Ce jour de férie on peut dire la messe de dimanche dernier, ce qui tombe bien puisque cette messe a été empêchée par la fête des apôtres Pierre et Paul. Dans l’évangile il y a deux paraboles, dont celle de la drachme égarée. Voici le commentaire qu’en fait saint Grégoire le Grand.
Le texte poursuit : «Ou bien, quelle femme, si elle a dix drachmes et vient à en perdre une, n’allume une lampe, ne met sa maison sens dessus dessous et ne cherche avec soin jusqu’à ce qu’elle trouve la drachme perdue?» C’est une seule et même personne que symbolisent le pasteur [le berger qui a perdu une brebis] et la femme, car c’est une seule et même personne qui est Dieu et Sagesse de Dieu. Et comme les drachmes sont frappées d’une image, la femme a perdu sa drachme lorsque l’homme, qui avait été créé à l’image de Dieu, s’est, en péchant, écarté de la ressemblance qu’il avait avec son Créateur. Mais la femme a allumé sa lampe, parce que la Sagesse de Dieu s’est manifestée dans une nature humaine. La lampe est en effet une lumière dans un vase de terre cuite; or qu’est-ce qu’une lumière dans un vase de terre cuite, sinon la divinité dans la chair? C’est de ce vase de terre cuite, c’est-à-dire de son corps, que la Sagesse en personne affirme : «Ma force s’est desséchée comme un vase de terre cuite.» (Ps 22, 16). Puisque la terre cuite se durcit dans le feu, sa force s’est desséchée comme un vase de terre cuite : la chair qu’il avait assumée a été endurcie par les tourments de sa Passion en vue de la gloire de sa Résurrection.

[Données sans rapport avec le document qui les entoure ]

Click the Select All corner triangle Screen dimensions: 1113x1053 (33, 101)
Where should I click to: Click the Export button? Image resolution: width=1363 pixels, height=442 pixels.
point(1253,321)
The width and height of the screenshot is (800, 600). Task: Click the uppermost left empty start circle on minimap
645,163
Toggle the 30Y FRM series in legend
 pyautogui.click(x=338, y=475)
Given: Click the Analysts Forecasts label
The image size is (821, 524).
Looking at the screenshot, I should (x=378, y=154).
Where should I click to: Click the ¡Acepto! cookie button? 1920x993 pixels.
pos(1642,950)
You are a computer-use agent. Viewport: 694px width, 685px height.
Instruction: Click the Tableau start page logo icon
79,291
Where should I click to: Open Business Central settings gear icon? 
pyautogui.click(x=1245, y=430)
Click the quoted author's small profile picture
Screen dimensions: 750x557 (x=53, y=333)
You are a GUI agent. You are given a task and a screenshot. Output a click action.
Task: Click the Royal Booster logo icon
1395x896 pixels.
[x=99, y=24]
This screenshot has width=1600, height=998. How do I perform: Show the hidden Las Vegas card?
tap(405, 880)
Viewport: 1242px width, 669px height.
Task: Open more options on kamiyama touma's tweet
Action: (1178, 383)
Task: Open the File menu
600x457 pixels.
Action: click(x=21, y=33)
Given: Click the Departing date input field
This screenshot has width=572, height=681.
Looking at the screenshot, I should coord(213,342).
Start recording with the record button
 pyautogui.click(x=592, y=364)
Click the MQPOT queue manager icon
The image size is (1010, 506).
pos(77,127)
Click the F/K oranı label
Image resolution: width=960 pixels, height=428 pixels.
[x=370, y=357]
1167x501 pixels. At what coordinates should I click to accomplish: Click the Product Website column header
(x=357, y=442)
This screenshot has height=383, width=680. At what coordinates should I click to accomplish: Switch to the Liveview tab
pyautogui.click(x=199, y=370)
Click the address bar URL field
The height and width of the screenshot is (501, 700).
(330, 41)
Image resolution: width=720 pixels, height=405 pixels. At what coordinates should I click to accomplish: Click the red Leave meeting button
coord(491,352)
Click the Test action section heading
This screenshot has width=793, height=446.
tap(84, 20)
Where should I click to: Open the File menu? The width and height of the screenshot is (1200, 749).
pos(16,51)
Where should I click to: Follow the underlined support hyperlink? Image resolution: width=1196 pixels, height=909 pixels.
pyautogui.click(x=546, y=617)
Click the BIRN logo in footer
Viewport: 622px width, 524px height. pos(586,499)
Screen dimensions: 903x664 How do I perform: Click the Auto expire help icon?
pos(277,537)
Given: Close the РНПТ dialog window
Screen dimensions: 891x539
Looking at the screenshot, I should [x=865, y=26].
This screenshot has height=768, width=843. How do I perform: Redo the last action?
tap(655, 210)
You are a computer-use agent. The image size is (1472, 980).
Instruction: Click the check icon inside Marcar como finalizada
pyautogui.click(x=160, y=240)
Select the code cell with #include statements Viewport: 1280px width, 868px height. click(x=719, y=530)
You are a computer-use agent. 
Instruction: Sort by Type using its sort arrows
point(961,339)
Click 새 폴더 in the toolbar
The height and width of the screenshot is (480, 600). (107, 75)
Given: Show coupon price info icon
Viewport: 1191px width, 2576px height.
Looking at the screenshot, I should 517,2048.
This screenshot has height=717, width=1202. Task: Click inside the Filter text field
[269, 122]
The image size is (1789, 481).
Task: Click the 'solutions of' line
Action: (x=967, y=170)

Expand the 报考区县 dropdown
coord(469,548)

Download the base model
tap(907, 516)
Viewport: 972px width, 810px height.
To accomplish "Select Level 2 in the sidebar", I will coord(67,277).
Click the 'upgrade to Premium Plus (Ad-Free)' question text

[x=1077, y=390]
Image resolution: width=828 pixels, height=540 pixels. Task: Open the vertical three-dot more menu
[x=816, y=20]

La femme, ayant allumé sa lampe, a mis sa maison sens dessus dessous : dès que la divinité de la Sagesse a brillé à travers sa chair, toute notre conscience en a été secouée. Car la maison est mise sens dessus dessous quand la conscience de l’homme se trouble à la vue de ses fautes. L’expression «mettre sens dessus dessous» ne diffère pas beaucoup du verbe «nettoyer» qu’on lit à sa place en d’autres manuscrits*; en effet, un esprit dévoyé ne peut être nettoyé de ses vices invétérés que si l’on commence par le mettre sens dessus dessous par la crainte. C’est donc une fois qu’elle a mis la maison sens dessus dessous que la femme retrouve la drachme, puisque c’est par l’ébranlement profond de sa conscience que l’homme est rétabli à la ressemblance de son Créateur.
«Et quand elle l’a trouvée, elle assemble ses amies et ses voisines, et leur dit : “Réjouissez-vous avec moi, car je l’ai retrouvée, la drachme que j’avais perdue!”›» Qui sont amies et voisines, sinon les puissances du Ciel dont j’ai parlé plus haut? Elles sont d’autant plus près de la Sagesse céleste que la grâce d’une contemplation continuelle les en approche davantage. Ne manquons pas ici de nous demander pourquoi cette femme qui figure la Sagesse de Dieu nous est montrée en possession de dix drachmes, et pourquoi elle en perd une et la retrouve après l’avoir cherchée. Le Seigneur a créé la nature des anges et des hommes pour le connaître, et du fait qu’il les a voulus destinés à l’éternité, il les a assurément créés à sa ressemblance. Ainsi, cette femme avait dix drachmes, parce qu’il y a neuf chœurs des anges, mais qu’afin de compléter le nombre des élus, l’homme fut créé en guise de dixième, et qu’après sa faute, celui-ci n’a pas péri loin de son Créateur : la Sagesse éternelle, qui brillait en la chair par ses miracles, l’a sauvé au moyen de la lumière [de sa divinité] allumée en un vase de terre cuite.
Saint Grégoire le Grand, homélie 34 sur les Evangiles.
* Le texte de saint Grégoire a « evertit » : mettre sens dessus dessous. C’est le mot que l’on trouve dans presque tous les manuscrits latins. Le pape docteur connaît toutefois aussi la leçon « everrit » : balayer, nettoyer. C’est celle qui sera retenue par la Vulgate sixto-clémentine, et cela montre l’excellence du travail réalisé par les éditeurs de la Vulgate. En effet, dans le texte grec on a « saroo » : balayer, nettoyer. « Evertit » est donc une faute : on voit tout de suite qu’un « r » a été pris pour un « t ». Ce qui ne change rien, évidemment, à la pertinence du commentaire de saint Grégoire.